Given problem: Copy the items below, substituting "Explain" for every occurrence of "Describe" and leaving all other text unchanged.

Records supplied:
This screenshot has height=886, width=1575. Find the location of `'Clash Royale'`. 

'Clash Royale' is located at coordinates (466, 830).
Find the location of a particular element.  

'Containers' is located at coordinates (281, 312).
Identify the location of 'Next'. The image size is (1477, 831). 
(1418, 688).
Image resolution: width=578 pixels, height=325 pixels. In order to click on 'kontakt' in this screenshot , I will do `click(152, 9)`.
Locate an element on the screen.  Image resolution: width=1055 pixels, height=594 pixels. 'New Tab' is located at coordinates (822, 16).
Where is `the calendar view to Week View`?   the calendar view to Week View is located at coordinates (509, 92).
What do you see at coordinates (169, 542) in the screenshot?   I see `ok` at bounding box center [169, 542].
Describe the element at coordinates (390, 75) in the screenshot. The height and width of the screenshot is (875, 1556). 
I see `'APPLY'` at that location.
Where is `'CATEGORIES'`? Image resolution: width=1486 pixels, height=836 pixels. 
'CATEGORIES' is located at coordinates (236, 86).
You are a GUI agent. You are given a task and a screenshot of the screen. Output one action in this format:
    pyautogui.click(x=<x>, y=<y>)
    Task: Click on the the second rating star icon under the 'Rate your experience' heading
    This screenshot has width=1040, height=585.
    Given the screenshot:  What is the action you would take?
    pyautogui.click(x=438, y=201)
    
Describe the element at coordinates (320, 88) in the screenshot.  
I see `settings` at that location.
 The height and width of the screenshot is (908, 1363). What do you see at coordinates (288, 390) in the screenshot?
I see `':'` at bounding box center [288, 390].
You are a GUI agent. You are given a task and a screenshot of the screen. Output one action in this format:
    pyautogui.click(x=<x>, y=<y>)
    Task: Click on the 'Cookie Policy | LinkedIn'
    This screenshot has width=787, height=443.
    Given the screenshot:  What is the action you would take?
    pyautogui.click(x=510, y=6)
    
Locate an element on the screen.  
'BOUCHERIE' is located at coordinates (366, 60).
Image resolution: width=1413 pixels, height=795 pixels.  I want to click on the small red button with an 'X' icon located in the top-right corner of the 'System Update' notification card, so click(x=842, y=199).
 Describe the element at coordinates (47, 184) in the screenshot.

Answer in full:
This screenshot has height=886, width=1575. Find the location of `'Clash Royale'`. 

'Clash Royale' is located at coordinates (466, 830).
Find the location of a particular element.  

'Containers' is located at coordinates (281, 312).
Identify the location of 'Next'. The image size is (1477, 831). 
(1418, 688).
Image resolution: width=578 pixels, height=325 pixels. In order to click on 'kontakt' in this screenshot , I will do `click(152, 9)`.
Locate an element on the screen.  Image resolution: width=1055 pixels, height=594 pixels. 'New Tab' is located at coordinates (822, 16).
Where is `the calendar view to Week View`?   the calendar view to Week View is located at coordinates (509, 92).
What do you see at coordinates (169, 542) in the screenshot?   I see `ok` at bounding box center [169, 542].
Explain the element at coordinates (390, 75) in the screenshot. The height and width of the screenshot is (875, 1556). 
I see `'APPLY'` at that location.
Where is `'CATEGORIES'`? Image resolution: width=1486 pixels, height=836 pixels. 
'CATEGORIES' is located at coordinates (236, 86).
You are a GUI agent. You are given a task and a screenshot of the screen. Output one action in this format:
    pyautogui.click(x=<x>, y=<y>)
    Task: Click on the the second rating star icon under the 'Rate your experience' heading
    This screenshot has width=1040, height=585.
    Given the screenshot:  What is the action you would take?
    pyautogui.click(x=438, y=201)
    
Explain the element at coordinates (320, 88) in the screenshot.  
I see `settings` at that location.
 The height and width of the screenshot is (908, 1363). What do you see at coordinates (288, 390) in the screenshot?
I see `':'` at bounding box center [288, 390].
You are a GUI agent. You are given a task and a screenshot of the screen. Output one action in this format:
    pyautogui.click(x=<x>, y=<y>)
    Task: Click on the 'Cookie Policy | LinkedIn'
    This screenshot has width=787, height=443.
    Given the screenshot:  What is the action you would take?
    pyautogui.click(x=510, y=6)
    
Locate an element on the screen.  
'BOUCHERIE' is located at coordinates (366, 60).
Image resolution: width=1413 pixels, height=795 pixels.  I want to click on the small red button with an 'X' icon located in the top-right corner of the 'System Update' notification card, so click(x=842, y=199).
 Explain the element at coordinates (47, 184) in the screenshot.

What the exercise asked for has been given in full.